Lantern Accuracy Stats

| Comparison | FCP | FMP | TTI | | – | – | – | – | | Lantern predicting Default LH | .811 : 23.1% | .811 : 23.6% | .869 : 42.5% | | Lantern predicting LH on WPT | .785 : 28.3% | .761 : 33.7% | .854 : 45.4% |

Reference Stats

| Comparison | FCP | FMP | TTI | | – | – | – | – | | Unthrottled LH predicting Default LH | .738 : 27.1% | .694 : 33.8% | .743 : 62.0% | | Unthrottled LH predicting WPT | .691 : 33.8% | .635 : 33.7% | .712 : 66.4% | | Default LH predicting WPT | .855 : 22.3% | .813 : 27.0% | .889 : 32.3% |

Conclusions

Lantern Accuracy Conclusions

We conclude that Lantern is ~6-13% more inaccurate than DevTools throttling. When evaluating rank performance, Lantern achieves correlations within ~.04-.07 of DevTools throttling.

For the single view use case, our original conclusion that Lantern’s inaccuracy is roughly equal to the inaccuracy introduced by expected variance seems to hold. The standard deviation of single observations from DevTools throttling is ~9-13%, and given Lantern’s much lower variance, single observations from Lantern are not significantly more inaccurate on average than single observations from DevTools throttling.
For the repeat view use case, we can conclude that Lantern is systematically off by ~6-13% more than DevTools throttling.
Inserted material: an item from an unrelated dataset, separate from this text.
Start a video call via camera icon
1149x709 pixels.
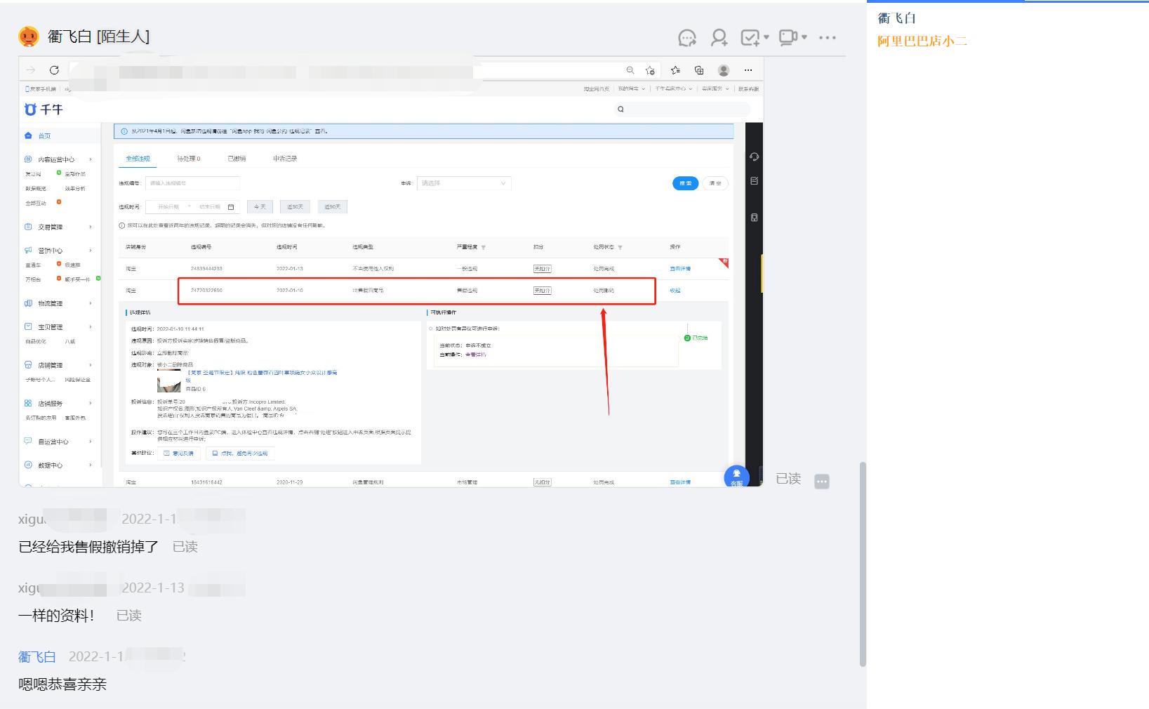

Metric Variability Conclusions

The reference stats demonstrate that there is high degree of variability with the user-centric metrics and strengthens the position that every load is just an observation of a point drawn from a distribution and to understand the entire experience, multiple draws must be taken, i.e. multiple runs are needed to have sufficiently small error bounds on the median load experience.

The current size of confidence intervals for DevTools throttled performance scores are as follows.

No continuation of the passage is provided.